Global animal welfare concerns having orthopaedic origin constitute a vast topic, not compressible within a 50-minute presentation. To condense the information we will apply an algorithm based on prevalence, severity, and proportion of life afflicted, to determine the orthopaedic conditions on which to focus. This presentation will be confined to animal welfare issues of companion animals in the developed world.

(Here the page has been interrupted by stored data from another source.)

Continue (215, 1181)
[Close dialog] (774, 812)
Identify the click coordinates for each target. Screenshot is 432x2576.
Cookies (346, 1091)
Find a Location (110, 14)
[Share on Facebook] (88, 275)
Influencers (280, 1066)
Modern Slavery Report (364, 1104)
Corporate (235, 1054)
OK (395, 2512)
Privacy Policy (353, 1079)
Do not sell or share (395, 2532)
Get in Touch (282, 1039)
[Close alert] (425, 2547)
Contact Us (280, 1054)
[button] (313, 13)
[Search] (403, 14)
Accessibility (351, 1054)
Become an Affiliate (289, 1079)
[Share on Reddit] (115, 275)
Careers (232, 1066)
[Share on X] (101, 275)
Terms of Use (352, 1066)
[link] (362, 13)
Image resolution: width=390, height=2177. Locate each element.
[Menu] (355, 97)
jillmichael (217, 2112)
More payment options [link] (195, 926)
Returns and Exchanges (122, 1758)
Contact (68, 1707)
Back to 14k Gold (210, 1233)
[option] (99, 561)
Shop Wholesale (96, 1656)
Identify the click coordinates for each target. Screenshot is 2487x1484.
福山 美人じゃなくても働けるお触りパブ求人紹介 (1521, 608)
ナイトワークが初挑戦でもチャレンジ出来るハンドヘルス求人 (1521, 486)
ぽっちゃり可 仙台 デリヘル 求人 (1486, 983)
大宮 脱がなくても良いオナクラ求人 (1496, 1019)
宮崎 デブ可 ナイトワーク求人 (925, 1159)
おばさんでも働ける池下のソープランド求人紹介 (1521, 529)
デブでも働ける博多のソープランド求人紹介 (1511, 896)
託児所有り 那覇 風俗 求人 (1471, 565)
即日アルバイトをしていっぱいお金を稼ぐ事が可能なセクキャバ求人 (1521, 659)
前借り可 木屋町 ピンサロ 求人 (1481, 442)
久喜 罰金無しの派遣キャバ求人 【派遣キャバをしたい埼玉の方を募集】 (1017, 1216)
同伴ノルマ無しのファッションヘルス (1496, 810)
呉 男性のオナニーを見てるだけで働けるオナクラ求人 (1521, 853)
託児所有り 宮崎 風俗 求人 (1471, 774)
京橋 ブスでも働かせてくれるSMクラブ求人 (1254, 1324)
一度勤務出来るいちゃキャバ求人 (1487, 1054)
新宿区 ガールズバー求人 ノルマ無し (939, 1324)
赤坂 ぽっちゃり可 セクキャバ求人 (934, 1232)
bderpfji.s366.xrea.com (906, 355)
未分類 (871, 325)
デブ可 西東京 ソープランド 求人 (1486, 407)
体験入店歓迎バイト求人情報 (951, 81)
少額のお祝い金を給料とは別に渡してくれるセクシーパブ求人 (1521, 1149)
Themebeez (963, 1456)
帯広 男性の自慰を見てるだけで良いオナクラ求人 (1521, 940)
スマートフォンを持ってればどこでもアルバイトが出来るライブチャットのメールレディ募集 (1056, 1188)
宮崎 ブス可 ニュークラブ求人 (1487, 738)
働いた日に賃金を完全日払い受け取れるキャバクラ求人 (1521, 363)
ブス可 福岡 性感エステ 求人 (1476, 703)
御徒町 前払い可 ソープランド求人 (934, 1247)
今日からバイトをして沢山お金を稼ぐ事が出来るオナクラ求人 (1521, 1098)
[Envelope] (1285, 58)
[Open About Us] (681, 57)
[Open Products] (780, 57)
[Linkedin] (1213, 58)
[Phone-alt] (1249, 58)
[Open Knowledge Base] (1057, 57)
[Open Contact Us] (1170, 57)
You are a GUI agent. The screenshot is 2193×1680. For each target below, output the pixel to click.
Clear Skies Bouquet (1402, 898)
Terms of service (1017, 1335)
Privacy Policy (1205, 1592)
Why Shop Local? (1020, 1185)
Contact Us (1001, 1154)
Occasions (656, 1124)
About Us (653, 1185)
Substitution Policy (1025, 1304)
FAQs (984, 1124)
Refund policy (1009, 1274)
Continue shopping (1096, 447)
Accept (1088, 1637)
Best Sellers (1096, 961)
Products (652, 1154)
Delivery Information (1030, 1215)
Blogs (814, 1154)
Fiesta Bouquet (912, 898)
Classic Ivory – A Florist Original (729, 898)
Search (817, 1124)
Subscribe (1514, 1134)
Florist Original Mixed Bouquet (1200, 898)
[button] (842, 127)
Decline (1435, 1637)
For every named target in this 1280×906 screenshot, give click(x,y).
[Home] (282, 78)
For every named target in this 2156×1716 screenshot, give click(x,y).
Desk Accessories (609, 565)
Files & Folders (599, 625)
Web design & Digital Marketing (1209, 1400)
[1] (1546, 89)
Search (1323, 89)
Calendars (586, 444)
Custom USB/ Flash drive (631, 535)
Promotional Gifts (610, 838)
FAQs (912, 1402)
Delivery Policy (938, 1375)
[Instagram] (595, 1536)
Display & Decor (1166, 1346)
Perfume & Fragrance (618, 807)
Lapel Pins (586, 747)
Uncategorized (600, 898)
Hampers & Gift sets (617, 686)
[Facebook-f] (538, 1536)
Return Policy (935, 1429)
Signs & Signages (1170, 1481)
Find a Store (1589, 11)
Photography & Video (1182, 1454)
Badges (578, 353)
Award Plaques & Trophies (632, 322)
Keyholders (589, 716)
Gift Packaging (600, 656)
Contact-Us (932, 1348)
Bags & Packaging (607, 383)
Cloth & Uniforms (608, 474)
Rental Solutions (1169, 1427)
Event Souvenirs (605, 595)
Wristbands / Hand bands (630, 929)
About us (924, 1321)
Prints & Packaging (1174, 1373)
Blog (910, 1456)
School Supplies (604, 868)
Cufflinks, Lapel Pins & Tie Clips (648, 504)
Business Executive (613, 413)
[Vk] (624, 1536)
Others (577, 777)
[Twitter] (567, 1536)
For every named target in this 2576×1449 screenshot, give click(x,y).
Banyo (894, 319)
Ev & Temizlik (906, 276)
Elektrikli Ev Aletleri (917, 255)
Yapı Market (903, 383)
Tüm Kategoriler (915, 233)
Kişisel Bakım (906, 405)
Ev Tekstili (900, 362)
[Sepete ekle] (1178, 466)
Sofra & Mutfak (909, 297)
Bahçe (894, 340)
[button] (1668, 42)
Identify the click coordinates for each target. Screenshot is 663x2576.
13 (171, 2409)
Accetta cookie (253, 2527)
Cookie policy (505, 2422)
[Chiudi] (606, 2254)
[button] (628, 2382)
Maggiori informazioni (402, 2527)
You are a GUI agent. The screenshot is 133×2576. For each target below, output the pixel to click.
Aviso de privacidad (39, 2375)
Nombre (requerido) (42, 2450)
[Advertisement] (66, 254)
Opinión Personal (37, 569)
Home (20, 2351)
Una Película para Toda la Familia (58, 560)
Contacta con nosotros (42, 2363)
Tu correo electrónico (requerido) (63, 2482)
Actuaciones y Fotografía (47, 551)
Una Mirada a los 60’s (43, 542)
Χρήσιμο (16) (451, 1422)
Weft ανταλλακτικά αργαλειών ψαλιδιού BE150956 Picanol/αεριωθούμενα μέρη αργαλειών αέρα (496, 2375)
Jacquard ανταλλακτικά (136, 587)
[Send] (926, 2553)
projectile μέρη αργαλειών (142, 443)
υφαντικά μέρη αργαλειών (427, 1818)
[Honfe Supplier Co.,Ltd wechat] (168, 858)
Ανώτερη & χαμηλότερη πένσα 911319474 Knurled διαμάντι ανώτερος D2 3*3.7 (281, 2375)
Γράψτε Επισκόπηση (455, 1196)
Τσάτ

Orthopaedic genetic diseases as consequence of errant breeding practices are typically singled out as the genesis of all animal welfare concerns in companion animals, particularly dogs. However, there are other lesser issues that impact animal welfare. For example trauma can result from irresponsible pet ownership, causing conditions such as fractures secondary to automobile trauma or gunshot injuries. Musculoskeletal injuries can result from excessive exertion in the many sporting events popularized recently. Service dogs (with their handlers) at times must work in harsh environmental conditions. While these non-genetic sources of welfare concern may be occurring at some level, they are rare when compared to the many genetic diseases and purposeful genetic defects that exist in pure and mixed-breed dogs today.
Establishing a Welfare Impact Score
There are two types of genetic orthopaedic conditions, those that are undesirable causing pain or disability, and those that are desirable as defined by the breed standard - but also capable of causing pain and disability. For our purposes, the former class will be termed 'diseases,' the latter 'conditions.' One study reported that each of the top 50 breeds of dogs was predisposed to at least one disorder linked to their conformation and many breeds have multiple disorders.1 Breed standards change with time and the tendency has been to breed for extreme morphological characteristics that are often detrimental to the health of the animal. A common sense "welfare impact score" (WIS) has been developed to quantify and prioritize inherited disorders creating welfare concerns. Without going into details, the WIS is the product of the prevalence of the disease times the severity of the disease times the proportion of the animal's life with the affliction. For many diseases the data are incomplete, particularly prevalence data. However, in the case of orthopaedic conditions/diseases such as hip dysplasia, elbow dysplasia, patella luxation, and osteochondrodysplasia and many others, the diseases are highly prevalent (particularly hip dysplasia), they manifest early and they cause variable degrees of pain and disability for the life of the dog. Such conditions from an animal welfare perspective then should receive high priority to lessen their severity and reduce their prevalence.
Genetics of Orthopaedic Conditions/Diseases
Most orthopaedic conditions/diseases of the dog involve multiple genes. Such phenotypes are termed quantitative traits. A quantitative trait or disease, such as hip dysplasia, has both genetic components and non-genetic components, sometimes called environmental factors. The relative role (%) the genes play in coding for a phenotype is represented by the metric known as heritability (h2). Heritability runs from 0 to 1 with 1 meaning that the variation in the phenotype of interest within a given population is totally explained by the genes. Conversely, a h2 of 0 means the genes play no role in the ultimate phenotypic variation. Heritability is an extremely important concept because the rate of making genetic change, say to improve the quality of hips, is largely determined by the magnitude of heritability. The other determinant of genetic change is 'selection pressure.' Selection pressure is determined by subtracting the mean parental phenotype from the mean population phenotype. So the more distant the parents are from the population average, the more rapid the genetic change. These two metrics are important to know because the rate of genetic change expected in a single generation of breeding a sire with a dam is simply the heritability times the selection pressure applied. In many of the diseases/conditions to be mentioned below, various forms or early detection are used, often called screening tests. For screening to be effective, the test phenotype, say hip score at 2 years of age, must have close association with the ultimate disease of interest, which in the case of hip dysplasia is the development of osteoarthritis (OA). The screening phenotype should also have maximum h2 and there must be the ability to apply selection pressure. In other words, if all members of a given population have the same trait, selection pressure cannot be applied (i.e., the parental average is the same as the population average). Irrespective of heritability then, no further genetic improvement can be made. In such case, the disease or condition is said to be 'fixed' in the population. We will see that some conditions/diseases are fixed qualitatively, if not quantitatively. A few of examples follow.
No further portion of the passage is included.